[Stored data entries]

···

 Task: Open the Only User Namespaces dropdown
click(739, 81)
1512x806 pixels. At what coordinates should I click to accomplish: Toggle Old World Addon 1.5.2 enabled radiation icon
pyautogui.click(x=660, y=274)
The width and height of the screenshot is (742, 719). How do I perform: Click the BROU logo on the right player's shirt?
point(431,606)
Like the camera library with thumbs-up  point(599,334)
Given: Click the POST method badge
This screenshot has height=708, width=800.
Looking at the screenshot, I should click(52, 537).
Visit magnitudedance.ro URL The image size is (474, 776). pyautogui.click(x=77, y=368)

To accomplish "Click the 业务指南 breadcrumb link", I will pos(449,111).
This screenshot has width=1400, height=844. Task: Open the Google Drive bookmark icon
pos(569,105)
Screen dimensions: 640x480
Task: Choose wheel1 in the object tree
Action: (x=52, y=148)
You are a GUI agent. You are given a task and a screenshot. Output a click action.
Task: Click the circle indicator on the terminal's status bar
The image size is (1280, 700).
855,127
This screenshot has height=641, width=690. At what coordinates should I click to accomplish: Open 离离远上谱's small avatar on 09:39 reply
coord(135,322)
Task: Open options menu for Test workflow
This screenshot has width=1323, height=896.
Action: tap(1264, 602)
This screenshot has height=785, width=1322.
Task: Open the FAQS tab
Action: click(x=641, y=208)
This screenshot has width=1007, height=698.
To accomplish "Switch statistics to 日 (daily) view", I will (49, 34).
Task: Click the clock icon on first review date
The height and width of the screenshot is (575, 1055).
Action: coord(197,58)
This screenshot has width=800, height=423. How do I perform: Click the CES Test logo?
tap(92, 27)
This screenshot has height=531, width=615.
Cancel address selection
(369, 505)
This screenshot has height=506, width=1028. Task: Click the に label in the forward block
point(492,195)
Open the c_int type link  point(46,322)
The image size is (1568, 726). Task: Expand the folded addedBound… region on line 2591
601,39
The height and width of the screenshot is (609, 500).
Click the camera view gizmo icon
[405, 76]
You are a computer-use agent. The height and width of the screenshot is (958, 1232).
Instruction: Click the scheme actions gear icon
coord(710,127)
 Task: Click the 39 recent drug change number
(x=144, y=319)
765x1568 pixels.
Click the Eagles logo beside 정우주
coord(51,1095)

···

*Task to carry out*: Write down exactly the span of lines above from the one containing "Given: Click the POST method badge" to the one containing "Task: Open options menu for Test workflow", both ends included.

*Task response*:
Given: Click the POST method badge
This screenshot has height=708, width=800.
Looking at the screenshot, I should click(52, 537).
Visit magnitudedance.ro URL The image size is (474, 776). pyautogui.click(x=77, y=368)

To accomplish "Click the 业务指南 breadcrumb link", I will pos(449,111).
This screenshot has width=1400, height=844. Task: Open the Google Drive bookmark icon
pos(569,105)
Screen dimensions: 640x480
Task: Choose wheel1 in the object tree
Action: (x=52, y=148)
You are a GUI agent. You are given a task and a screenshot. Output a click action.
Task: Click the circle indicator on the terminal's status bar
The image size is (1280, 700).
855,127
This screenshot has height=641, width=690. At what coordinates should I click to accomplish: Open 离离远上谱's small avatar on 09:39 reply
coord(135,322)
Task: Open options menu for Test workflow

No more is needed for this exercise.